* **Exercise input**:

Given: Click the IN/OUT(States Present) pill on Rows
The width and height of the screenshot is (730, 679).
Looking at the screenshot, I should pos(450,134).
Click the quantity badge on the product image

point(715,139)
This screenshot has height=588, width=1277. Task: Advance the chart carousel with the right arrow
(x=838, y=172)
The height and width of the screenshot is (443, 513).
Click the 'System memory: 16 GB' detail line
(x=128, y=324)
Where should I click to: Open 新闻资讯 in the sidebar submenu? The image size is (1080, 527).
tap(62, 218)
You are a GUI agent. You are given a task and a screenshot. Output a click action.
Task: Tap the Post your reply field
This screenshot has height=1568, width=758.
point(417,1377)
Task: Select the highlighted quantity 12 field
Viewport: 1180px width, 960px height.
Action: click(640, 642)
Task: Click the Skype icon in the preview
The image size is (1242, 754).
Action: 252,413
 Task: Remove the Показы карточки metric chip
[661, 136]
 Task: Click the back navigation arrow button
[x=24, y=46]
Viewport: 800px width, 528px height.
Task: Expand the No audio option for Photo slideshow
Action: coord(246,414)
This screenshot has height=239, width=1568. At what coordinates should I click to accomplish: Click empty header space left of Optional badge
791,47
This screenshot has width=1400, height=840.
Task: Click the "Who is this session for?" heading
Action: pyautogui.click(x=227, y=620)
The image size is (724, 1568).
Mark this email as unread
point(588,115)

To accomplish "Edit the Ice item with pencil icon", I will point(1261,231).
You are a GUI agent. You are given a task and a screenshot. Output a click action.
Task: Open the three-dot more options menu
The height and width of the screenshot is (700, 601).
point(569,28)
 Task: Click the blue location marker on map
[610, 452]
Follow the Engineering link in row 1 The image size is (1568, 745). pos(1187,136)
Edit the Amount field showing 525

* **Exercise instructions**: Arrange every line of the rows above as a JSON list of strings, one string per line, with blank lines omitted.

* **Full answer**:
[
  "Given: Click the IN/OUT(States Present) pill on Rows",
  "The width and height of the screenshot is (730, 679).",
  "Looking at the screenshot, I should pos(450,134).",
  "Click the quantity badge on the product image",
  "point(715,139)",
  "This screenshot has height=588, width=1277. Task: Advance the chart carousel with the right arrow",
  "(x=838, y=172)",
  "The height and width of the screenshot is (443, 513).",
  "Click the 'System memory: 16 GB' detail line",
  "(x=128, y=324)",
  "Where should I click to: Open 新闻资讯 in the sidebar submenu? The image size is (1080, 527).",
  "tap(62, 218)",
  "You are a GUI agent. You are given a task and a screenshot. Output a click action.",
  "Task: Tap the Post your reply field",
  "This screenshot has height=1568, width=758.",
  "point(417,1377)",
  "Task: Select the highlighted quantity 12 field",
  "Viewport: 1180px width, 960px height.",
  "Action: click(640, 642)",
  "Task: Click the Skype icon in the preview",
  "The image size is (1242, 754).",
  "Action: 252,413",
  " Task: Remove the Показы карточки metric chip",
  "[661, 136]",
  " Task: Click the back navigation arrow button",
  "[x=24, y=46]",
  "Viewport: 800px width, 528px height.",
  "Task: Expand the No audio option for Photo slideshow",
  "Action: coord(246,414)",
  "This screenshot has height=239, width=1568. At what coordinates should I click to accomplish: Click empty header space left of Optional badge",
  "791,47",
  "This screenshot has width=1400, height=840.",
  "Task: Click the \"Who is this session for?\" heading",
  "Action: pyautogui.click(x=227, y=620)",
  "The image size is (724, 1568).",
  "Mark this email as unread",
  "point(588,115)",
  "To accomplish \"Edit the Ice item with pencil icon\", I will point(1261,231).",
  "You are a GUI agent. You are given a task and a screenshot. Output a click action.",
  "Task: Open the three-dot more options menu",
  "The height and width of the screenshot is (700, 601).",
  "point(569,28)",
  " Task: Click the blue location marker on map",
  "[610, 452]",
  "Follow the Engineering link in row 1 The image size is (1568, 745). pos(1187,136)",
  "Edit the Amount field showing 525"
]